(ABOUT THIS EXERCISE) The answer must consist solely of the lines from the one containing "Přidat do košíku (462, 903)" to the end of the entries below, repeated exactly.

**** RECORDS FOR THE TASK ****

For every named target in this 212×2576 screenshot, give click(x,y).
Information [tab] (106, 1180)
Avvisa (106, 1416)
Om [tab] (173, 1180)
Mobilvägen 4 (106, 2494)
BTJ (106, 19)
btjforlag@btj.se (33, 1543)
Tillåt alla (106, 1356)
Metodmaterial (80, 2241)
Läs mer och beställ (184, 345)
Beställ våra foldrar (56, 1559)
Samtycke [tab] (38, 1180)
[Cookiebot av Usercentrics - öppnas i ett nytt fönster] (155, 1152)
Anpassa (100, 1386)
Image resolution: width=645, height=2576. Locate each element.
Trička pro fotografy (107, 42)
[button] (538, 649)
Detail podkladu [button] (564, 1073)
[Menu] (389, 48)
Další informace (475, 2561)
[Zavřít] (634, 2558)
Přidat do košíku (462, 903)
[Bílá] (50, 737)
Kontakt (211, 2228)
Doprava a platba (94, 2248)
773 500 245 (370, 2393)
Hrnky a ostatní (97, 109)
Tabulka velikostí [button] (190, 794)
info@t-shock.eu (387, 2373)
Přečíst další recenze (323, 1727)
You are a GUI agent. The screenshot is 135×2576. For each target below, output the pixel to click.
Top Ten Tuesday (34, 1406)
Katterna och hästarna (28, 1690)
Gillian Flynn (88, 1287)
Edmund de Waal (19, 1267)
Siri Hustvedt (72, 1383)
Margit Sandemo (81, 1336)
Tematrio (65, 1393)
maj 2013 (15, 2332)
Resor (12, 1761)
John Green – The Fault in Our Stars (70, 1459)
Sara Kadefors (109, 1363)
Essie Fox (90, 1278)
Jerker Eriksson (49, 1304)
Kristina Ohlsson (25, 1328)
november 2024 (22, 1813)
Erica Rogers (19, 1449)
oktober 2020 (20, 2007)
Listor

****

(TASK RESPONSE)
Přidat do košíku (462, 903)
[Bílá] (50, 737)
Kontakt (211, 2228)
Doprava a platba (94, 2248)
773 500 245 (370, 2393)
Hrnky a ostatní (97, 109)
Tabulka velikostí [button] (190, 794)
info@t-shock.eu (387, 2373)
Přečíst další recenze (323, 1727)
You are a GUI agent. The screenshot is 135×2576. For each target below, output the pixel to click.
Top Ten Tuesday (34, 1406)
Katterna och hästarna (28, 1690)
Gillian Flynn (88, 1287)
Edmund de Waal (19, 1267)
Siri Hustvedt (72, 1383)
Margit Sandemo (81, 1336)
Tematrio (65, 1393)
maj 2013 (15, 2332)
Resor (12, 1761)
John Green – The Fault in Our Stars (70, 1459)
Sara Kadefors (109, 1363)
Essie Fox (90, 1278)
Jerker Eriksson (49, 1304)
Kristina Ohlsson (25, 1328)
november 2024 (22, 1813)
Erica Rogers (19, 1449)
oktober 2020 (20, 2007)
Listor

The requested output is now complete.